The news will be unwelcome to the security services, which have repeatedly objected to initiatives such as the default encryption in iOS8 and Android L, claiming that it is in the interest of the population to retain the right to intercept data for the prevention of terrorism.
However, leaked information, mostly from files appropriated by rogue NSA contractor Edward Snowden, suggests that the right of information interception is abused by security services including the UK’s GCHQ.
These allegations include the collection of irrelevant data, the investigation of cold cases not in the public interest, and the passing of pictures of nude ladies to colleagues.
Amazon Intel Zeon Inside
Amazon has become the latest vendor to commission a customized Xeon chip from Intel to meet its exact compute requirements, in this case powering new high-performance C4 virtual machine instances on the AWS cloud computing platform.
Amazon announced at the firm’s AWS re:Invent conference in Las Vegas that the latest generation of compute-optimized Amazon Elastic Compute Cloud (EC2) virtual machine instances offer up to 36 virtual CPUs and 60GB of memory.

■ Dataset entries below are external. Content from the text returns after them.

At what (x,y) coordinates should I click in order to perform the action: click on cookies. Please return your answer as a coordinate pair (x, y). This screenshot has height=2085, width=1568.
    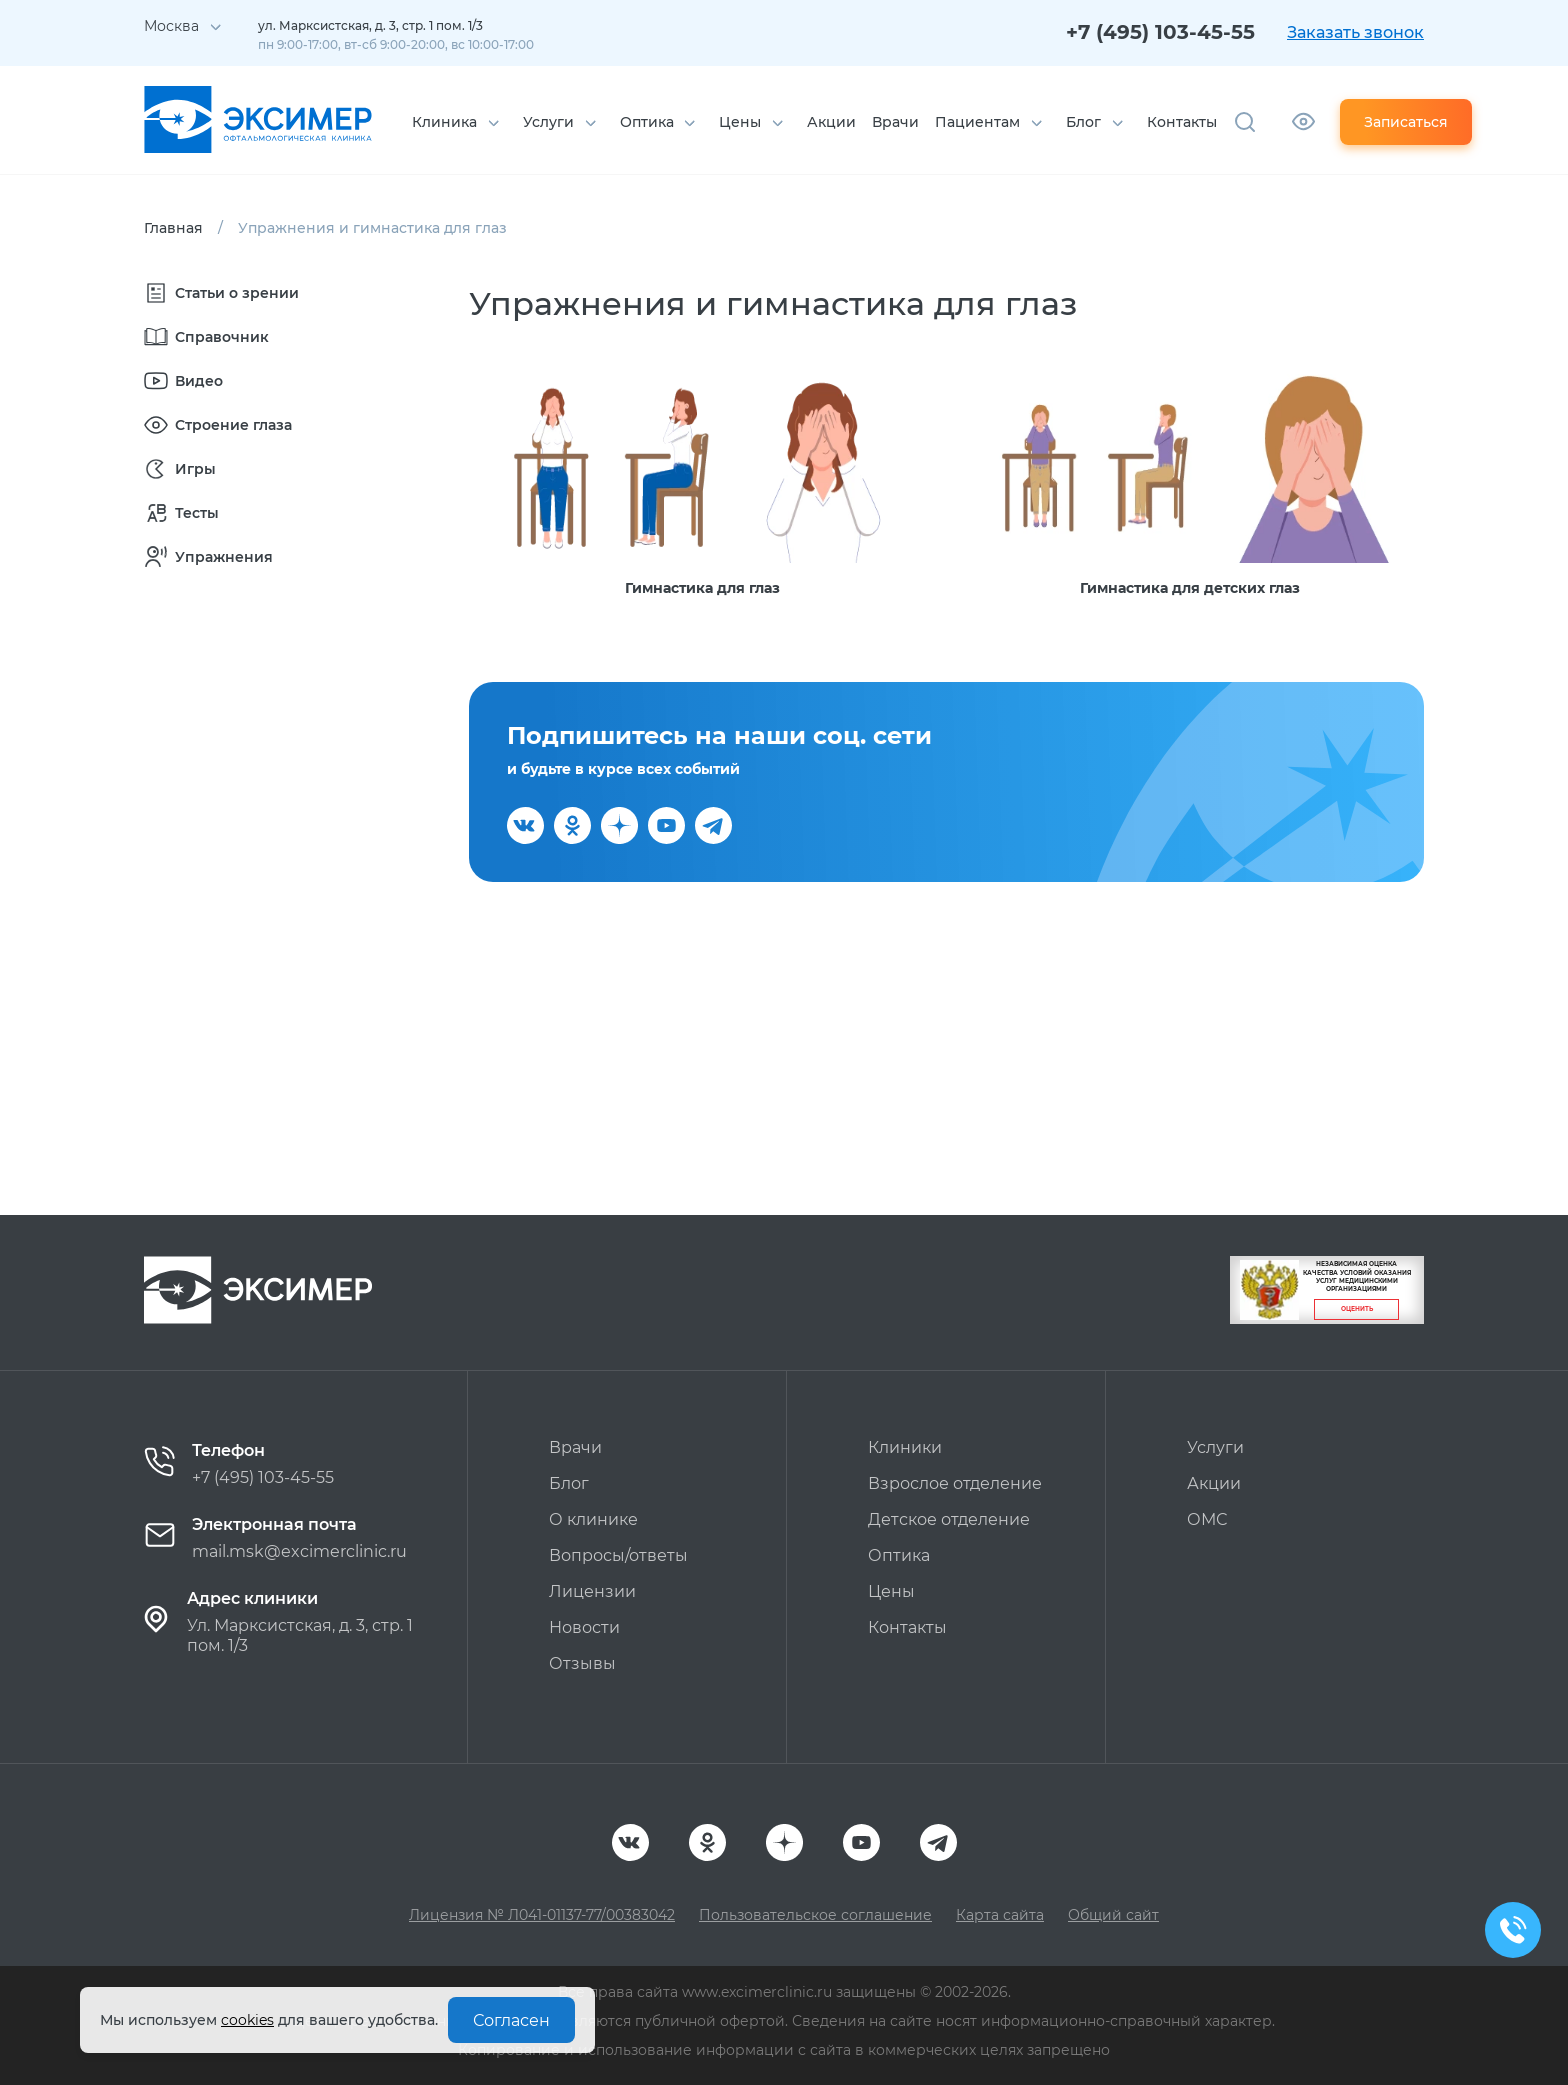
    Looking at the image, I should click on (247, 2020).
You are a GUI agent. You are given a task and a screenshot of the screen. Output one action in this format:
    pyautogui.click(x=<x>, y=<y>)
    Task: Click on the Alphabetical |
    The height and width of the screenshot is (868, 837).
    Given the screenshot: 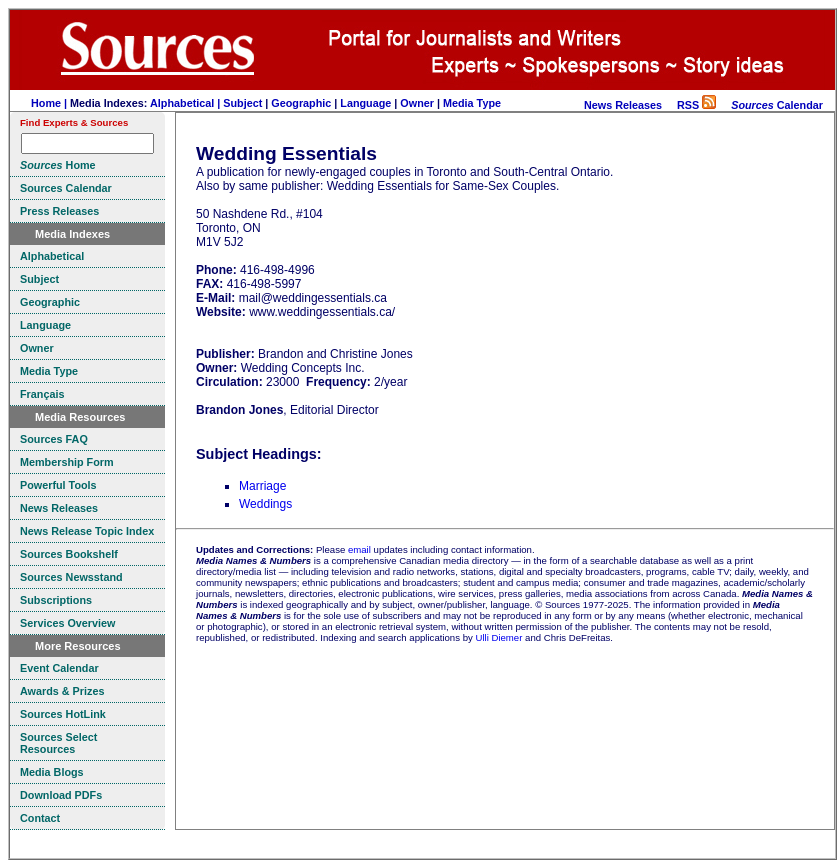 What is the action you would take?
    pyautogui.click(x=186, y=103)
    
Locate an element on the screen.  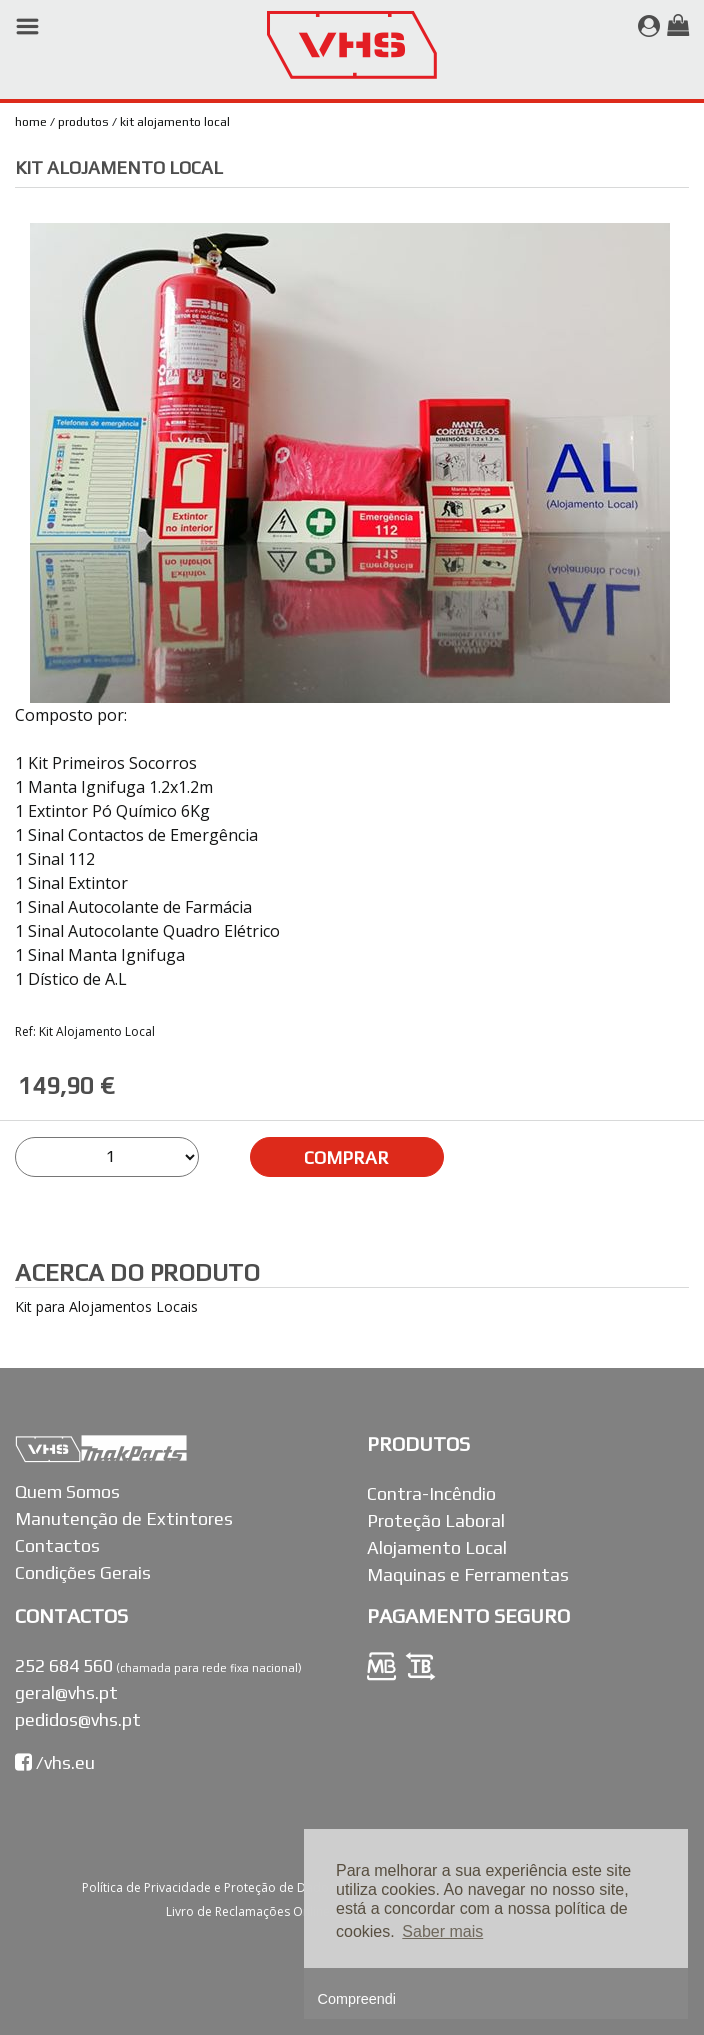
COMPRAR is located at coordinates (346, 1157).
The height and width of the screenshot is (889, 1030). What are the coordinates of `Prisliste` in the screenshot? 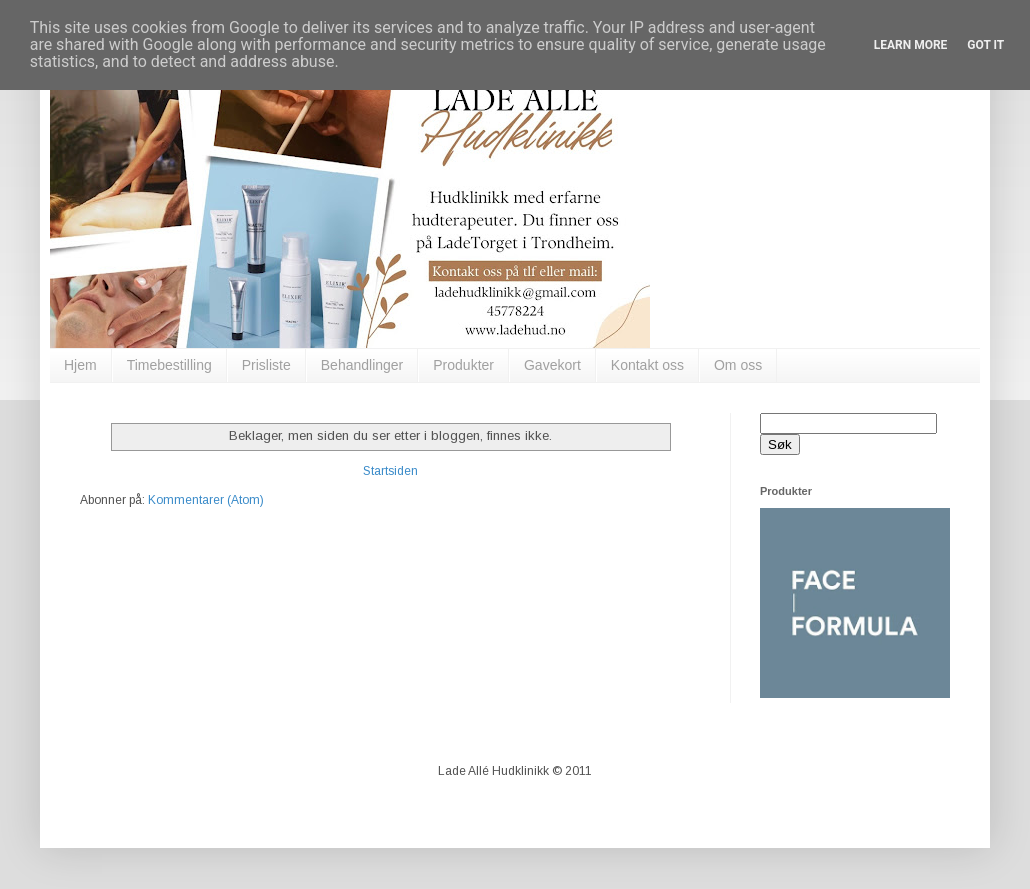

“These instances are designed to deliver the highest level of processor performance on EC2. If you’ve got the workload, we’ve got the instance,” said AWS chief evangelist Jeff Barr, detailing the new instances on the AWS blog.
The instances are powered by a custom version of Intel’s latest Xeon E5 v3 processor family, identified by Amazon as the Xeon E5-2666 v3. This runs at a base speed of 2.9GHz, and can achieve clock speeds as high as 3.5GHz with Turbo boost.
Amazon is not the first company to commission a customized processor from Intel. Earlier this year, Oracle unveiled new Sun Server X4-4 and Sun Server X4-8 systems with a custom Xeon E7 v2 processor.
The processor is capable of dynamically switching core count, clock frequency and power consumption without the need for a system level reboot, in order to deliver an elastic compute capability that adapts to the demands of the workload.
However, these are just the vendors that have gone public; Intel claims it is delivering over 35 customized versions of the Intel Xeon E5 v3 processor family to various customers.
This is an area the chipmaker seems to be keen on pursuing, especially with companies like cloud service providers that purchase a great many chips.
“We’re really excited to be working with Amazon. Amazon’s platform is the landing zone for a lot of new software development and it’s really exciting to partner with those guys on a SKU that really meets their needs,” said Dave Hill, senior systems engineer in Intel’s Datacenter Group.
Also at AWS re:Invent, Amazon announced the Amazon EC2 Container Service, adding support for Docker on its cloud platform.
Currently available as a preview, the EC2 Container Service is designed to make it easy to run and manage distributed applications on AWS using containers.
Customers will be able to start, stop and manage thousands of containers in seconds, scaling from one container to hundreds of thousands across a managed cluster of Amazon EC2 instances, the firm said.